On 4 June 1949, HC Mukherjee, vice president of Constituent Assembly for drafting the Constitution of India, requested the members to issue the visitor’s card to only those they knew personally. Mukherjee said he had information that RSS members would enter the Constituent Hall and create disturbance. Timely intervention prevented it.

At a time when the monsoon session faces a washout threat and the BJP-led NDA government is taking a high moral ground and blaming the opposition for the logjam, the 1949 episode highlights how disruptions have been a part and parcel of parliamentary democracy. But what is different now is the increasing frequency of the disruptions, the growing animosity between the treasury benches and the opposition and the government’s handling of the situation.

The ongoing monsoon session is the latest example. As many as 27 opposition MPs have been suspended from both Lok Sabha and Rajya Sabha for the entire session that ends on 13 August.

Set task 1 » Repeat the stretch of the entries below from the line containing "Task: Click the" through the line containing "pos(94,278)". Leave the pictures out.

Available records »
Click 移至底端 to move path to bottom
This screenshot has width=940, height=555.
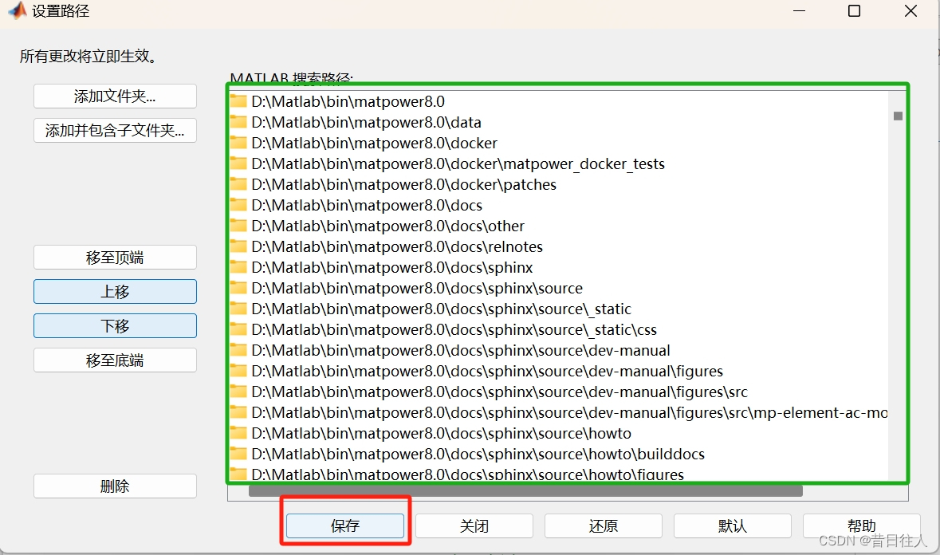[x=115, y=360]
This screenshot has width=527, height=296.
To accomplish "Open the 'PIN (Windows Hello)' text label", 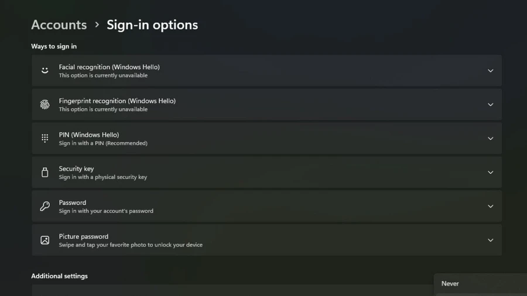I will point(89,135).
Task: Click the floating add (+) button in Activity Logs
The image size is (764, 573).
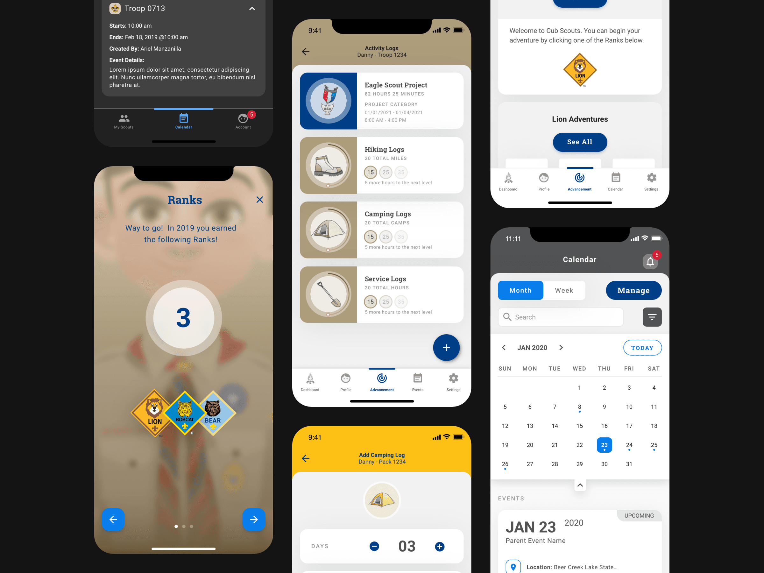Action: pos(446,347)
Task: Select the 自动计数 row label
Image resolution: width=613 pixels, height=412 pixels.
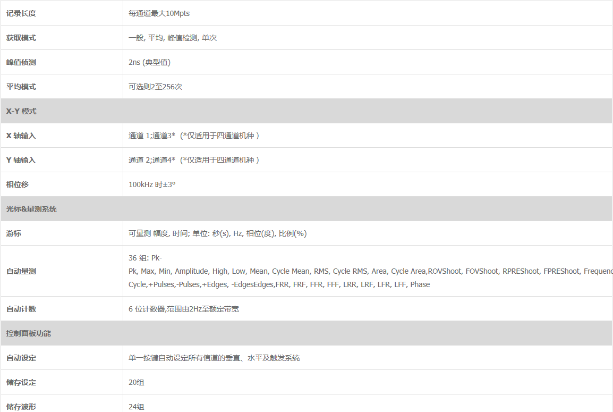Action: point(21,309)
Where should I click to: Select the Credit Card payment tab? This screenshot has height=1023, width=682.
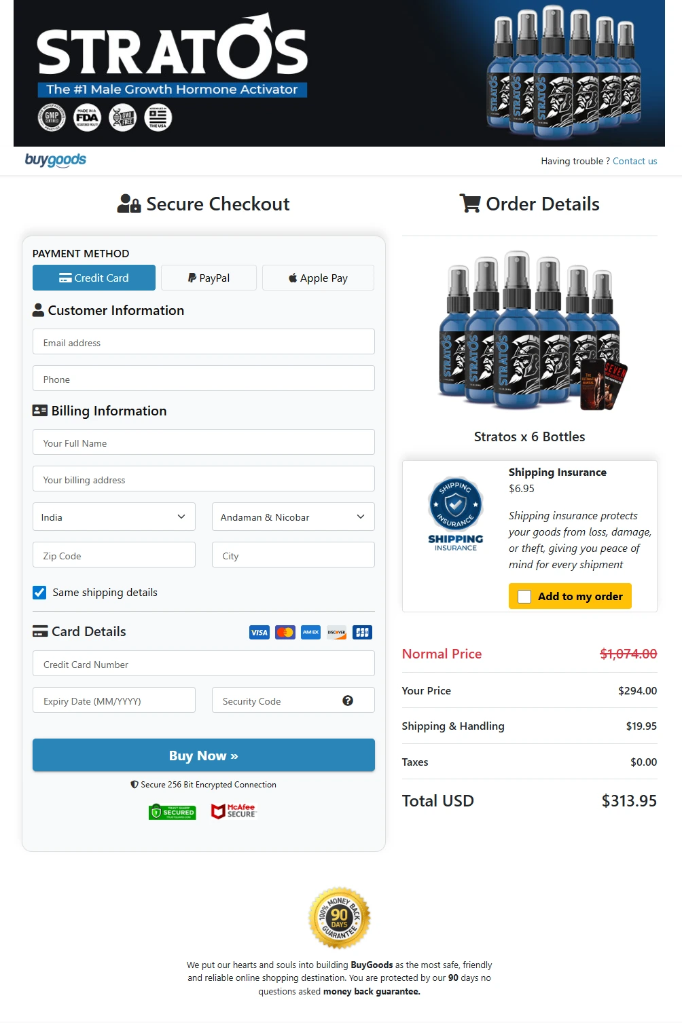pos(94,278)
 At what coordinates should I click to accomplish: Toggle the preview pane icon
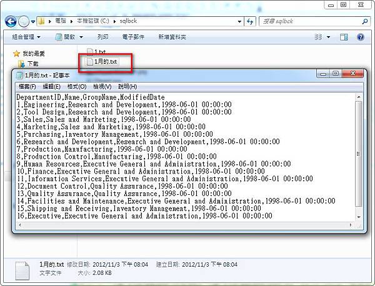(x=344, y=37)
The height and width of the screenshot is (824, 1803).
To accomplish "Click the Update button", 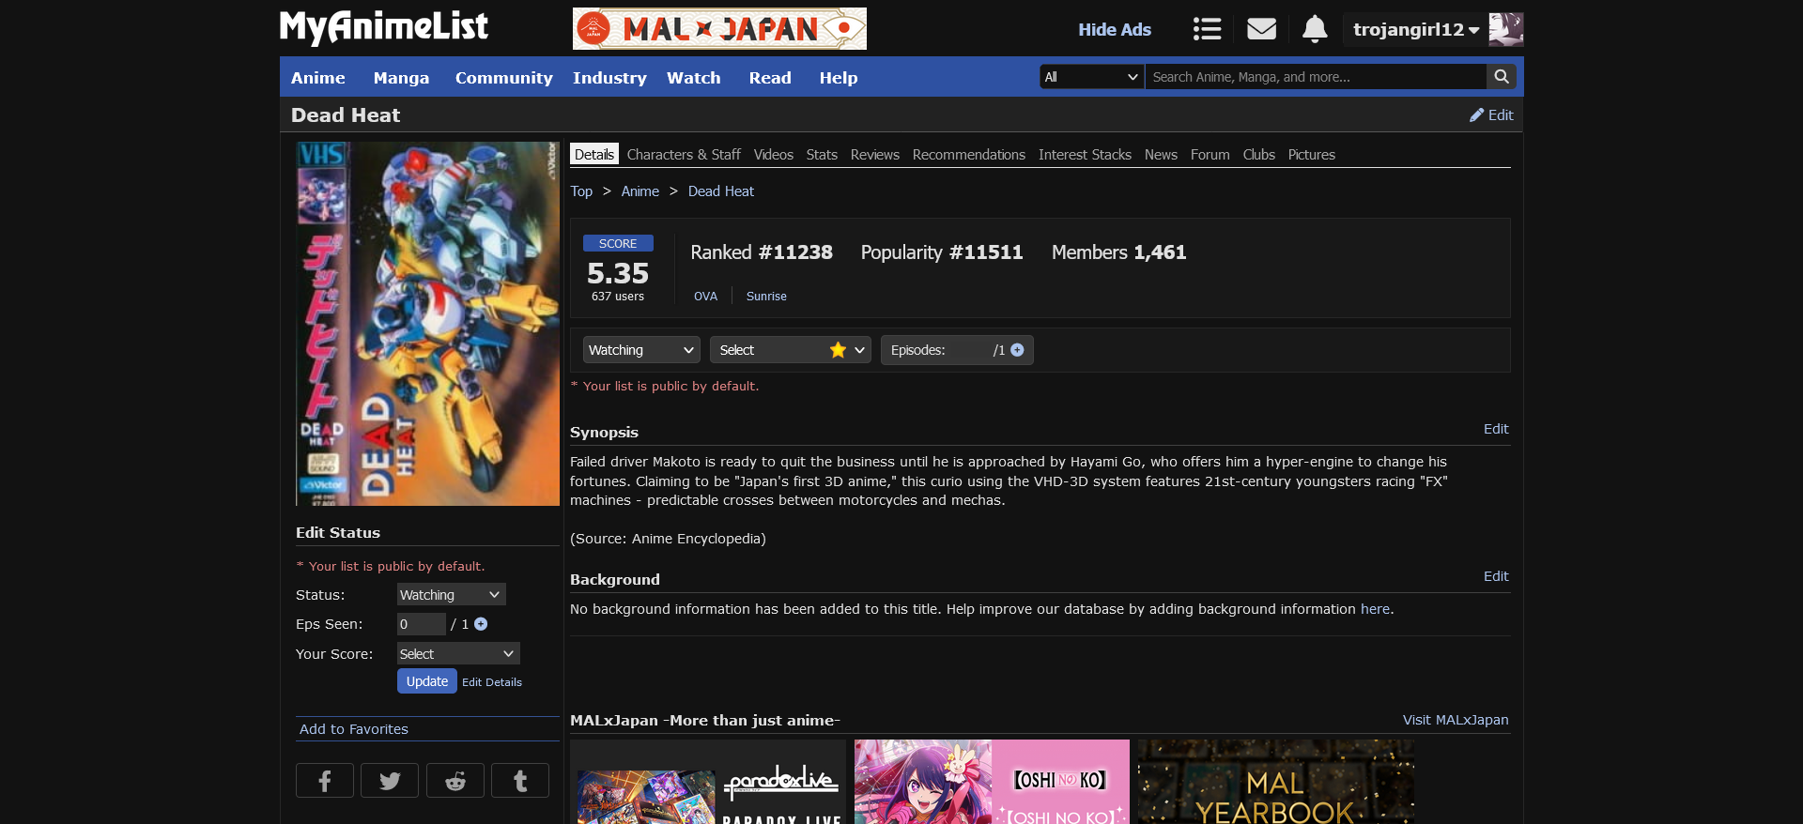I will 426,681.
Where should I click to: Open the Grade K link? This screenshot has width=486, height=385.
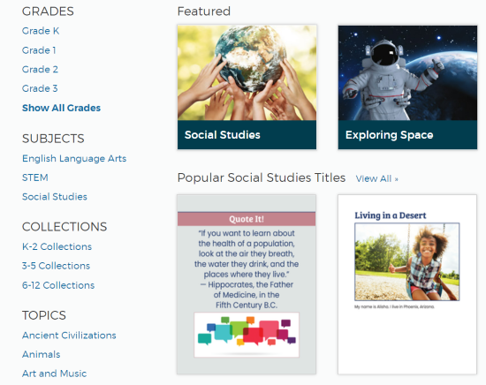41,31
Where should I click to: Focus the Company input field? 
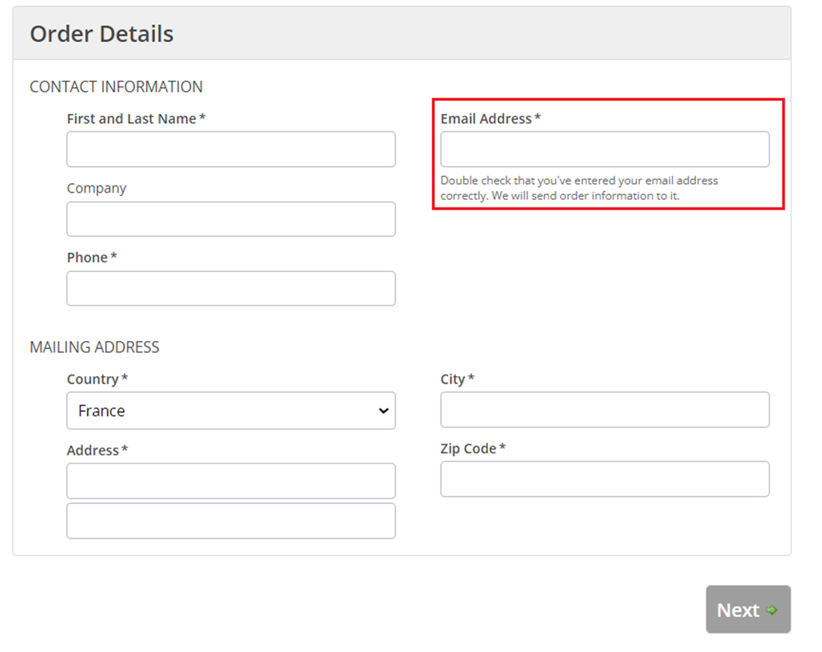[231, 219]

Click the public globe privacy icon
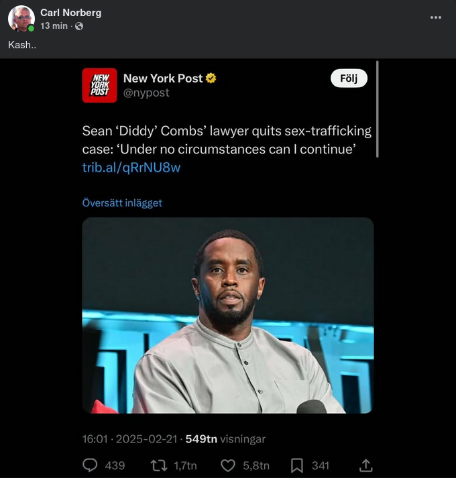tap(79, 26)
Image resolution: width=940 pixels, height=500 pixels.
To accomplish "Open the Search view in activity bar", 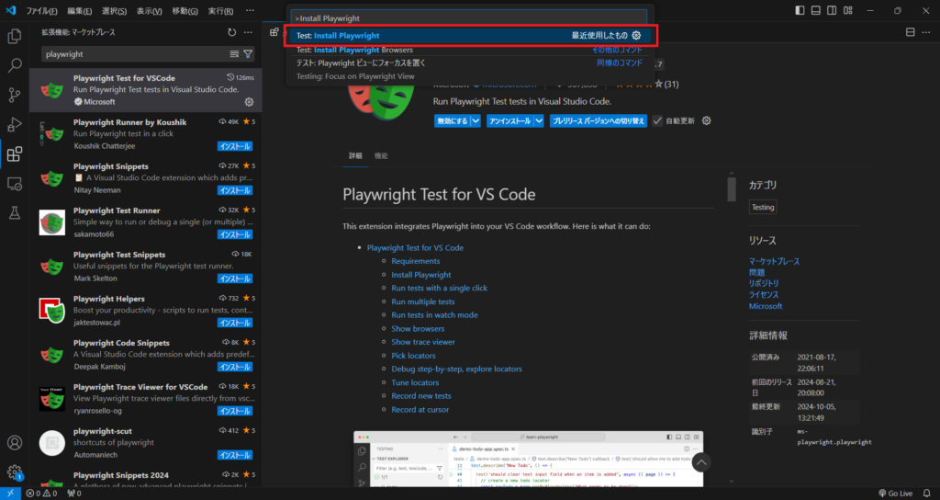I will (15, 66).

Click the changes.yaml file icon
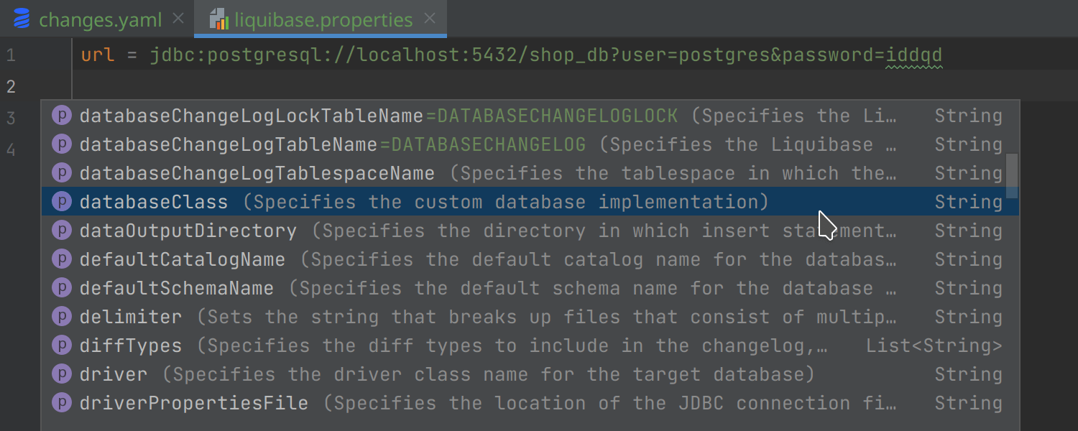click(x=22, y=19)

Set task 2 » Transcribe the stretch of the text on parliamentary disruptions from "On 4 June 1949, HC" through "of the situation.".

Solution 1 »
Task: Click the floating add (+) button in Activity Logs
The image size is (764, 573).
Action: pos(446,347)
Task: Select the 自动计数 row label
Image resolution: width=613 pixels, height=412 pixels.
Action: point(21,309)
Where should I click to: Select the Credit Card payment tab? This screenshot has height=1023, width=682.
pos(94,278)

Solution 2 »
On 4 June 1949, HC Mukherjee, vice president of Constituent Assembly for drafting the Constitution of India, requested the members to issue the visitor’s card to only those they knew personally. Mukherjee said he had information that RSS members would enter the Constituent Hall and create disturbance. Timely intervention prevented it.

At a time when the monsoon session faces a washout threat and the BJP-led NDA government is taking a high moral ground and blaming the opposition for the logjam, the 1949 episode highlights how disruptions have been a part and parcel of parliamentary democracy. But what is different now is the increasing frequency of the disruptions, the growing animosity between the treasury benches and the opposition and the government’s handling of the situation.